[PATCH v3 00/15] KVM: Introduce KVM Userfault

James Houghton posted 15 patches 3 months, 3 weeks ago
Documentation/virt/kvm/api.rst                |  35 ++++-
arch/arm64/include/asm/kvm_host.h             |   9 ++
arch/arm64/kvm/Kconfig                        |   1 +
arch/arm64/kvm/mmu.c                          |  48 +++---
arch/x86/include/asm/kvm_host.h               |  68 +++++++-
arch/x86/kvm/Kconfig                          |   1 +
arch/x86/kvm/mmu/mmu.c                        |  13 +-
arch/x86/kvm/mmu/mmu_internal.h               |  77 +---------
arch/x86/kvm/x86.c                            |  27 ++--
include/linux/kvm_host.h                      |  49 +++++-
include/uapi/linux/kvm.h                      |   6 +-
.../selftests/kvm/demand_paging_test.c        | 145 ++++++++++++++++--
.../testing/selftests/kvm/include/kvm_util.h  |   5 +
.../selftests/kvm/include/userfaultfd_util.h  |   2 +
tools/testing/selftests/kvm/lib/kvm_util.c    |  42 ++++-
.../selftests/kvm/lib/userfaultfd_util.c      |   2 +
.../selftests/kvm/set_memory_region_test.c    |  33 ++++
virt/kvm/Kconfig                              |   3 +
virt/kvm/kvm_main.c                           |  57 ++++++-
19 files changed, 489 insertions(+), 134 deletions(-)
[PATCH v3 00/15] KVM: Introduce KVM Userfault
Posted by James Houghton 3 months, 3 weeks ago
Hi Sean, Paolo, Oliver, + others,

Here is a v3 of KVM Userfault. Thanks for all the feedback on the v2,
Sean. I realize it has been 6 months since the v2; I hope that isn't an
issue.

I am working on the QEMU side of the changes as I get time. Let me know
if it's important for me to send those patches out for this series to be
merged.

Be aware that this series will have non-trivial conflicts with Fuad's
user mapping support for guest_memfd series[1]. For example, for the
arm64 change he is making, the newly introduced gmem_abort() would need
to be enlightened to handle KVM Userfault exits.

Changelog:
v2[2]->v3:
- Pull in Sean's changes to genericize struct kvm_page_fault and use it
  for arm64. Many of these patches now have Sean's SoB.
- Pull in Sean's small rename and squashing of the main patches.
- Add kvm_arch_userfault_enabled() in place of calling
  kvm_arch_flush_shadow_memslot() directly from generic code.
- Pull in Xin Li's documentation section number fix for
  KVM_CAP_ARM_WRITABLE_IMP_ID_REGS[3].
v1[4]->v2:
- For arm64, no longer zap stage 2 when disabling KVM_MEM_USERFAULT
  (thanks Oliver).
- Fix the userfault_bitmap validation and casts (thanks kernel test
  robot).
- Fix _Atomic cast for the userfault bitmap in the selftest (thanks
  kernel test robot).
- Pick up Reviewed-by on doc changes (thanks Bagas).

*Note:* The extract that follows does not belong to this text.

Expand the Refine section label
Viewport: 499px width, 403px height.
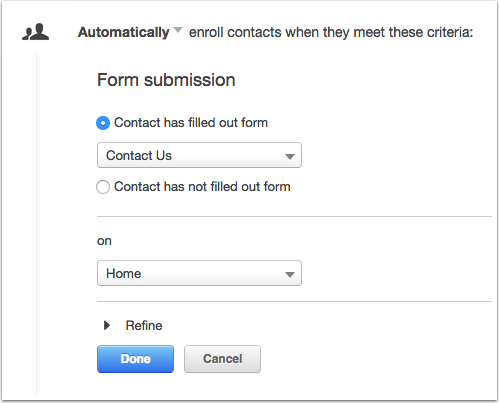[144, 325]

Below is the cover letter from v1, mostly unchanged:

Please see the RFC[5] for the problem description. In summary,
guest_memfd VMs have no mechanism for doing post-copy live migration.
KVM Userfault provides such a mechanism.

There is a second problem that KVM Userfault solves: userfaultfd-based
post-copy doesn't scale very well. KVM Userfault when used with
userfaultfd can scale much better in the common case that most post-copy
demand fetches are a result of vCPU access violations. This is a
continuation of the solution Anish was working on[6]. This aspect of
KVM Userfault is important for userfaultfd-based live migration when
scaling up to hundreds of vCPUs with ~30us network latency for a
PAGE_SIZE demand-fetch.

The implementation in this series is version than the RFC[5]. It adds...
 1. a new memslot flag is added: KVM_MEM_USERFAULT,
 2. a new parameter, userfault_bitmap, into struct kvm_memory_slot,
 3. a new KVM_RUN exit reason: KVM_MEMORY_EXIT_FLAG_USERFAULT,
 4. a new KVM capability KVM_CAP_USERFAULT.

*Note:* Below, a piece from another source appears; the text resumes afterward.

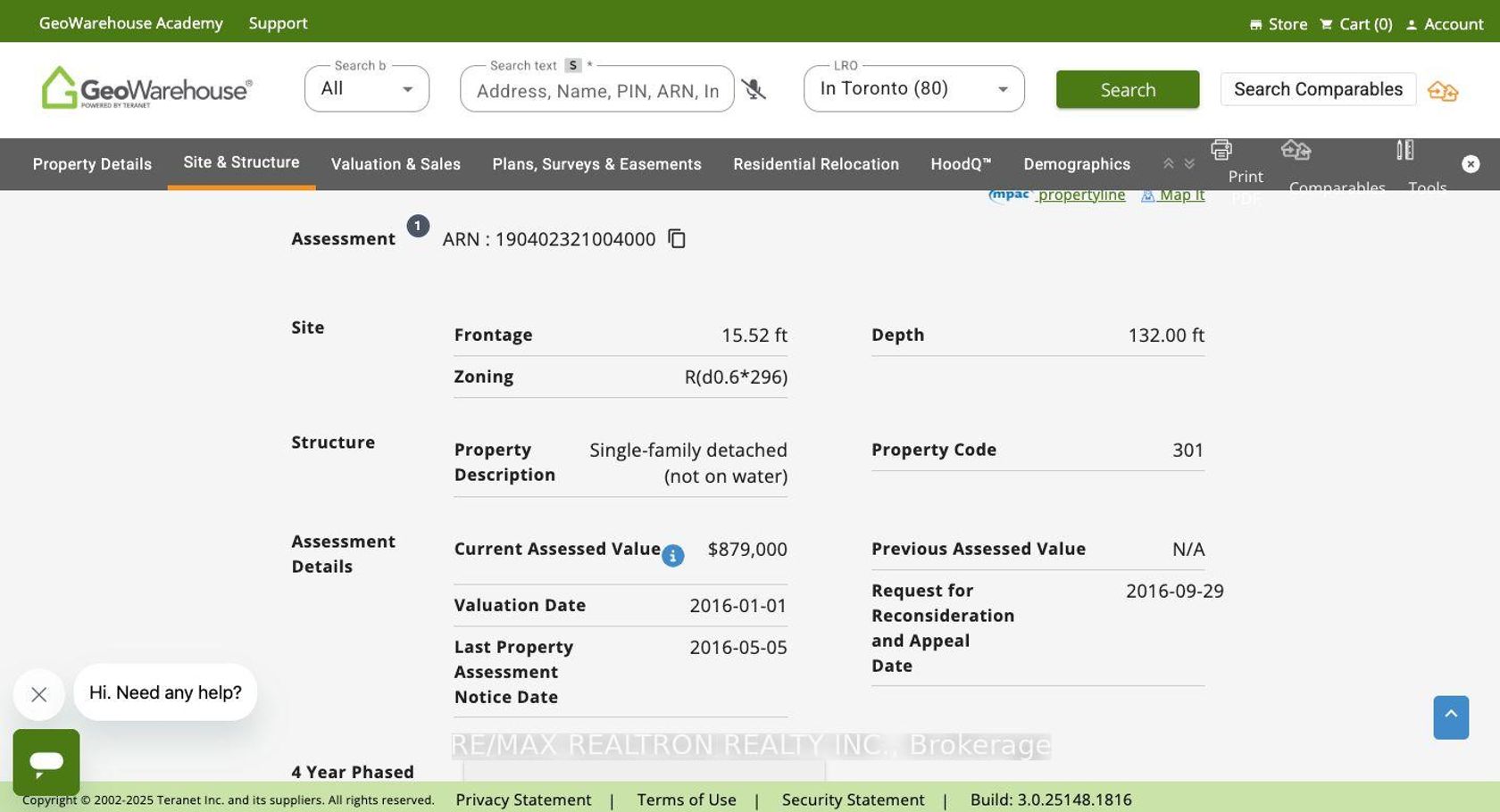Click the search text input field
The width and height of the screenshot is (1500, 812).
click(x=596, y=91)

KVM Userfault does not attempt to catch KVM's own accesses to guest
memory. That is left up to userfaultfd.

When enabling KVM_MEM_USERFAULT for a memslot, the second-stage mappings
are zapped, and new faults will check `userfault_bitmap` to see if the
fault should exit to userspace.

When KVM_MEM_USERFAULT is enabled, only PAGE_SIZE mappings are
permitted.

When disabling KVM_MEM_USERFAULT, huge mappings will be reconstructed
consistent with dirty log disabling. So on x86, huge mappings will be
reconstructed, but on arm64, they won't be.

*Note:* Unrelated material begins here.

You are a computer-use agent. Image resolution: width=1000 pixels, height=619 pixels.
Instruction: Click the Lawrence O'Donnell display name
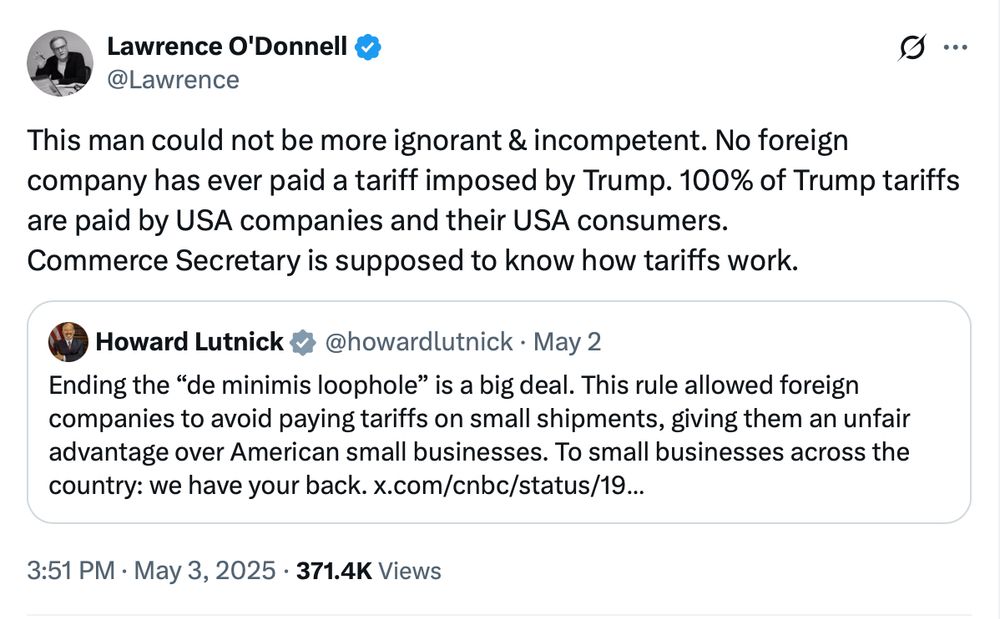coord(226,46)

KVM Userfault is not compatible with async page faults. Nikita has
proposed a new implementation of async page faults that is more
userspace-driven that *is* compatible with KVM Userfault[7].

See v1 for more performance details[4]. They are unchanged in this
version.

This series is based on the latest kvm-x86/next.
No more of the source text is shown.